Can you Cancel Recurring Payments and Billing?

When you sell a subscription or other product that requires recurring payments, you must make the terms and conditions very clear. Included in those terms should be a process for what happens if the customer wishes to cancel the subscription, either in the middle or when the proscribed term is over. Depending on the terms, if a customer chooses to cancel they will notify you, and it is your responsibility to amend the system and make sure that the remaining charges are not made. 

In some cases, the customers may turn directly to the credit card company or other payment method provider to cancel the recurring payments. If this happens, then the next time you try to process the charge, it will fail. 

It is also, of course, possible for you, as the merchant, to go into the backend of your payment system at any time and cancel a recurring payment should the need arise. If, for example, a customer is going on vacation and wants to pause the shipment of a subscription box, you can also freeze the recurring payments for a specified amount of time and then resume. 


Offering your customers the option to use recurring payments for subscriptions, memberships or other purchases that require ongoing payments is a great way to ensure a predictable cash flow for your business. The level of convenience that recurring payments affords to both merchant and customer alike will improve the overall customer experience and make your administrative process more efficient. Of course, recurring payments are not possible in every line of business, but if it is something that can work for yours, it is worth a try.

Related Content


How much does it cost to set up recurring payments?

The cost of setting up recurring payments will differ depending on your payment services provider. The costs tend to be slightly higher than they are for one-off payments, but the trade-off may be worth it considering the predictable and stable cash flow and the convenience of knowing that you do not need to chase payments.

How do you cancel a recurring payment on a credit card?

A customer can cancel a recurring payment on a credit card by calling the credit card company and requesting that they stop future payments.
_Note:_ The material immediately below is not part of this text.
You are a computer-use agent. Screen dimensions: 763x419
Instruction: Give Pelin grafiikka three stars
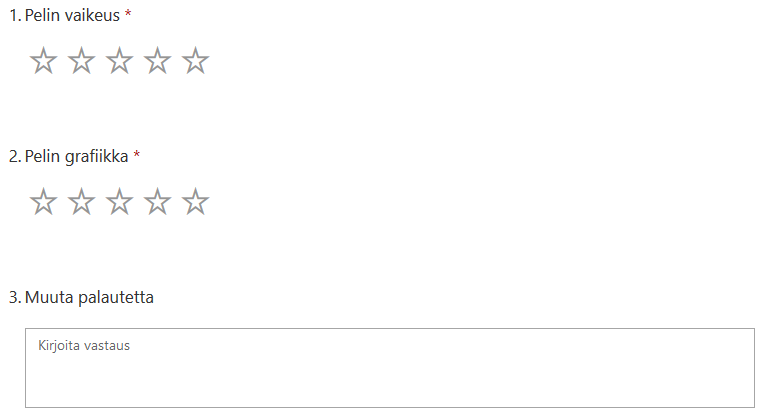pyautogui.click(x=119, y=202)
They can (and should) also notify the merchant. As a merchant, you can stop any recurring payments that are set up via your payment services provider.

How do you cancel a recurring payment on a debit card?

The same as with a credit card, a recurring payment on a debit card can be canceled by informing the card provider that payments should be stopped. It’s important to remember that debit card payments are deducted from the account on the day that the charge is made, so cancellations of a debit card recurring payment should be made at least three business days before the next charge date. This is an important fact for a merchant to include in the terms and conditions of a recurring subscription or other recurring payment plan

How do I stop recurring payments?

As a merchant, you can stop recurring payments through your payment system, by canceling the relevant payments. If a customer notifies you that they would like to cease payments, then this is what you should do. Customers may also inform their credit card (or other payment method) company directly to stop payments.